# Is there any difference between input and conditional input incase of neural networks?

In the research paper titled Conditional Generative Adversarial Nets by Mehdi Mirza and Simon Osindero, there is a notion of conditioning a neural network on class label.

It has been mentioned in abstract that we need to simply feed extra input $$y$$ to the generator and discriminator of an unconditional GAN.

Generative Adversarial Nets were recently introduced as a novel way to train generative models. In this work we introduce the conditional version of generative adversarial nets, which can be constructed by simply feeding the data, $$y$$, we wish to condition on to both the generator and discriminator. We show that this model can generate MNIST digits conditioned on class labels.

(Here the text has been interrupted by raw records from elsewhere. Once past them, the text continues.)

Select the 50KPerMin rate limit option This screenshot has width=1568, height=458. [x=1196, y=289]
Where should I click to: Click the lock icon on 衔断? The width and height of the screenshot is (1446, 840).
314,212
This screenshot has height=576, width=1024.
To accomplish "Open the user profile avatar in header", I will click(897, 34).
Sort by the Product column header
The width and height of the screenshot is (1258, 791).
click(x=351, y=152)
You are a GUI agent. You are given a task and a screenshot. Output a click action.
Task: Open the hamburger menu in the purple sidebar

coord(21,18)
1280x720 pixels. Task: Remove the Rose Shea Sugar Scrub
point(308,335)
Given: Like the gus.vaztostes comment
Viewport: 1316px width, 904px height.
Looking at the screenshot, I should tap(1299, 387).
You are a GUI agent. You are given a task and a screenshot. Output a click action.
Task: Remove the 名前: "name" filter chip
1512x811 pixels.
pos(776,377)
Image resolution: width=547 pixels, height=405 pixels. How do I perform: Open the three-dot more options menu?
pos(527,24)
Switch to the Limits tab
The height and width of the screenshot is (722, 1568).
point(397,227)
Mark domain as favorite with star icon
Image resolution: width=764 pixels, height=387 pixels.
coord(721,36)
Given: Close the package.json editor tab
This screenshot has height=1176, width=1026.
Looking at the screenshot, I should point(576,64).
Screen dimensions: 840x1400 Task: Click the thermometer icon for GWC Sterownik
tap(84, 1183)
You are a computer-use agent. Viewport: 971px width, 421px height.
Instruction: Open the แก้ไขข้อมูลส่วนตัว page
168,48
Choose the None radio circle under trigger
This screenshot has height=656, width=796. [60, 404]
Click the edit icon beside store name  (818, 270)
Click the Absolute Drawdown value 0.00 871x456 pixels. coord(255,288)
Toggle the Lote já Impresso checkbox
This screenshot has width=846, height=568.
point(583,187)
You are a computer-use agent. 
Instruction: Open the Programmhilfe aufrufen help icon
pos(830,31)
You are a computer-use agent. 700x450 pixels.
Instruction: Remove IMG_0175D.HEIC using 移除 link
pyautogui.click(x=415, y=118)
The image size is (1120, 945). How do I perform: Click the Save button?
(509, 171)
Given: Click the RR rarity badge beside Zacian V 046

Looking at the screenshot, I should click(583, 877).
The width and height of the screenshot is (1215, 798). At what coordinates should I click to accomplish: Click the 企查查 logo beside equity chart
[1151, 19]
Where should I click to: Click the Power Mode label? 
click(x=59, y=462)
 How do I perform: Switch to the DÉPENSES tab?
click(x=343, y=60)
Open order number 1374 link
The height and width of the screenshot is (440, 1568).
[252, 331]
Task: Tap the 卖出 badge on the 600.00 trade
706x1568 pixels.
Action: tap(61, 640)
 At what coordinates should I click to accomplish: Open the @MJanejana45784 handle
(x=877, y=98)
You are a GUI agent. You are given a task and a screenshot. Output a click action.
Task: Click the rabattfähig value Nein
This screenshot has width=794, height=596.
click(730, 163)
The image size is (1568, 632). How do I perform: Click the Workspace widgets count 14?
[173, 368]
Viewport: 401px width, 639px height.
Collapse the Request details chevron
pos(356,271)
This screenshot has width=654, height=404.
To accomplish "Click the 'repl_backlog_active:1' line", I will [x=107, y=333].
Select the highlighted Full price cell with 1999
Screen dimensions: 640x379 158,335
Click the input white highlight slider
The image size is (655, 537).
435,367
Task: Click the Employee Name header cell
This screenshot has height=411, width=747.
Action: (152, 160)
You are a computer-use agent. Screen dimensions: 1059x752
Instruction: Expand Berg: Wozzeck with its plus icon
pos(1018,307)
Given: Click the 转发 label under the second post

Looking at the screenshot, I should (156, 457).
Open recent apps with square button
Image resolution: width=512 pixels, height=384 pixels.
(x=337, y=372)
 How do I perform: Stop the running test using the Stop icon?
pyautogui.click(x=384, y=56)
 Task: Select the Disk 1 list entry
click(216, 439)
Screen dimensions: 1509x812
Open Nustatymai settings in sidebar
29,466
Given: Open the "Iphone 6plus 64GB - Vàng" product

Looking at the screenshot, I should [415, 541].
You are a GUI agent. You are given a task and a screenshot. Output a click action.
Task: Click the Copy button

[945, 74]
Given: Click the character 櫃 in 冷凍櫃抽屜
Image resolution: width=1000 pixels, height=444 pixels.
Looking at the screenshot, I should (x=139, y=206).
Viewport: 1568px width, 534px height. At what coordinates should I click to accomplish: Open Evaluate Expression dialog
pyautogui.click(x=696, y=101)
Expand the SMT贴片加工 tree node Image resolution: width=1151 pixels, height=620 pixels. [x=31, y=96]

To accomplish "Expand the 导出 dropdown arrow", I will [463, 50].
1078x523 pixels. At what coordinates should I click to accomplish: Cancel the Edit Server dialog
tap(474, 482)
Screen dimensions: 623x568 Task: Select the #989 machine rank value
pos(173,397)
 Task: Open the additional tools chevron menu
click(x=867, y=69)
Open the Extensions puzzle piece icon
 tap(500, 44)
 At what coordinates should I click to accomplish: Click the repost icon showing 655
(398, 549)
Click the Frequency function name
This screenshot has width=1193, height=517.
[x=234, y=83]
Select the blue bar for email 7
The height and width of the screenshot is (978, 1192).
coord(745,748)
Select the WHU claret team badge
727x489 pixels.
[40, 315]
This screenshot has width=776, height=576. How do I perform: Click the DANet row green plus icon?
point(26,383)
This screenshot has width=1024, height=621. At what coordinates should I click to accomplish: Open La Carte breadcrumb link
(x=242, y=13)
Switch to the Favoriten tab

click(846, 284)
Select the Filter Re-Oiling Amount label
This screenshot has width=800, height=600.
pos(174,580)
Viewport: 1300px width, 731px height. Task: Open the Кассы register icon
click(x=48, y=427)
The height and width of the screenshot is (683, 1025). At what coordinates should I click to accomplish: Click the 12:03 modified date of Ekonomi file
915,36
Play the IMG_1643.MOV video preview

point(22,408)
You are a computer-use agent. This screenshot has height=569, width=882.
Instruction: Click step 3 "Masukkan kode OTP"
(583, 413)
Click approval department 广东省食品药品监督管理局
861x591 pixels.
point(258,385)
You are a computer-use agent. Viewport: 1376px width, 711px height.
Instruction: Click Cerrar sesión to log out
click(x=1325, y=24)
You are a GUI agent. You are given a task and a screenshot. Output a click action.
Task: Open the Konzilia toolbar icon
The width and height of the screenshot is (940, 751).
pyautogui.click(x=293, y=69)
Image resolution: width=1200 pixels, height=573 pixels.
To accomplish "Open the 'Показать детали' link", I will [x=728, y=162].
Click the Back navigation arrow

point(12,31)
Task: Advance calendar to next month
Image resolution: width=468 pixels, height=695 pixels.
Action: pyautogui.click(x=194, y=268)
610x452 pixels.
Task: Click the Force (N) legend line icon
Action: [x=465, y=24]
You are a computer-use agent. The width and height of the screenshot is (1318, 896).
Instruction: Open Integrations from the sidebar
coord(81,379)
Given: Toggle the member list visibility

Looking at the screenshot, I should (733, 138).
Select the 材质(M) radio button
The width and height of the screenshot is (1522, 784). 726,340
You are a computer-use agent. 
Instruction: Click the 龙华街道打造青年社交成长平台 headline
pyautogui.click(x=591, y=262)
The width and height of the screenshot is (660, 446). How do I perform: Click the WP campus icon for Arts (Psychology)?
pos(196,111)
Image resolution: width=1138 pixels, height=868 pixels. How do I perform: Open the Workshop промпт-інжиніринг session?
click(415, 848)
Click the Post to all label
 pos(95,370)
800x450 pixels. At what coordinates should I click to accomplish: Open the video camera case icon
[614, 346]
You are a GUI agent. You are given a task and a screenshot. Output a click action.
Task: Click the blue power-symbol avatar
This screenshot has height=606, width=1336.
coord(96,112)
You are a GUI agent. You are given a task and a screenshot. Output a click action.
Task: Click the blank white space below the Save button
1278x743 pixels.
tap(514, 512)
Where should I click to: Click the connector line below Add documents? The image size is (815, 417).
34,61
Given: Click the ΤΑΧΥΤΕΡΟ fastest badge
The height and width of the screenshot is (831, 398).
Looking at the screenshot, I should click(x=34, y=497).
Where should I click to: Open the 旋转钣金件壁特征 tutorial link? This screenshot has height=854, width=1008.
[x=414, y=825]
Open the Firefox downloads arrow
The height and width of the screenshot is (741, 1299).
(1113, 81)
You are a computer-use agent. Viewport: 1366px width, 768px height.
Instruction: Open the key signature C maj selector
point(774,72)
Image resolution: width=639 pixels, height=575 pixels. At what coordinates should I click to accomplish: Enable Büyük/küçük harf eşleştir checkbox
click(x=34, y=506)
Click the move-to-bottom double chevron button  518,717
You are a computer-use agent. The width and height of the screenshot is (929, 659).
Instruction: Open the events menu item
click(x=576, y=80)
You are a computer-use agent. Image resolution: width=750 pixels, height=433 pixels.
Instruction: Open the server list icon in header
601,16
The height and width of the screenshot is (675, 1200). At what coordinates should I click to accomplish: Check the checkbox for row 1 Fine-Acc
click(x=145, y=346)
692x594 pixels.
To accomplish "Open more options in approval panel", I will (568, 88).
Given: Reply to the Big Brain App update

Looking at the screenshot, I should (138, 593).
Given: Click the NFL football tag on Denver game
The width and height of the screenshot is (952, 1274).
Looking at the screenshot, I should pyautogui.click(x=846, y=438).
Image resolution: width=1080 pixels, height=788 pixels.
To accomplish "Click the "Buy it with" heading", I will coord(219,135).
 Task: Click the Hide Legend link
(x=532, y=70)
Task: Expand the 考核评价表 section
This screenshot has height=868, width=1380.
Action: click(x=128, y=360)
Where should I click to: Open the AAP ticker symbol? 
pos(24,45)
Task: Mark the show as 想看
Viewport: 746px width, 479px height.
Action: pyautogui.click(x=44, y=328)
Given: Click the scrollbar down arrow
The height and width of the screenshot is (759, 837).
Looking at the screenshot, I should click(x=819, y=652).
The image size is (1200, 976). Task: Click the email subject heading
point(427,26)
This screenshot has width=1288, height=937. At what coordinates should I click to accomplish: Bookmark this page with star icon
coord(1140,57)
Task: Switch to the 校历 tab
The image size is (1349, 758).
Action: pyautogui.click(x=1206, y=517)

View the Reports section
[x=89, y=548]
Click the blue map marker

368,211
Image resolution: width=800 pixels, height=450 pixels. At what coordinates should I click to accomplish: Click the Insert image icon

We also illustrate how this model could be used to learn a multi-modal model, and provide preliminary examples of an application to image tagging in which we demonstrate how this approach can generate descriptive tags which are not part of training labels.

So, I cannot see whether there is any special treatment for input $$y$$.

If there is no special treatment for the data $$y$$ then why do they call $$y$$ a condition and follow the notation of conditional probability such as $$G(z|y), D(x|y)$$ instead of $$G(z,y), D(x,y)$$?

If there is a special treatment to input $$y$$ then what is that special? Don't they pass $$y$$ same as $$x$$ to the neural networks?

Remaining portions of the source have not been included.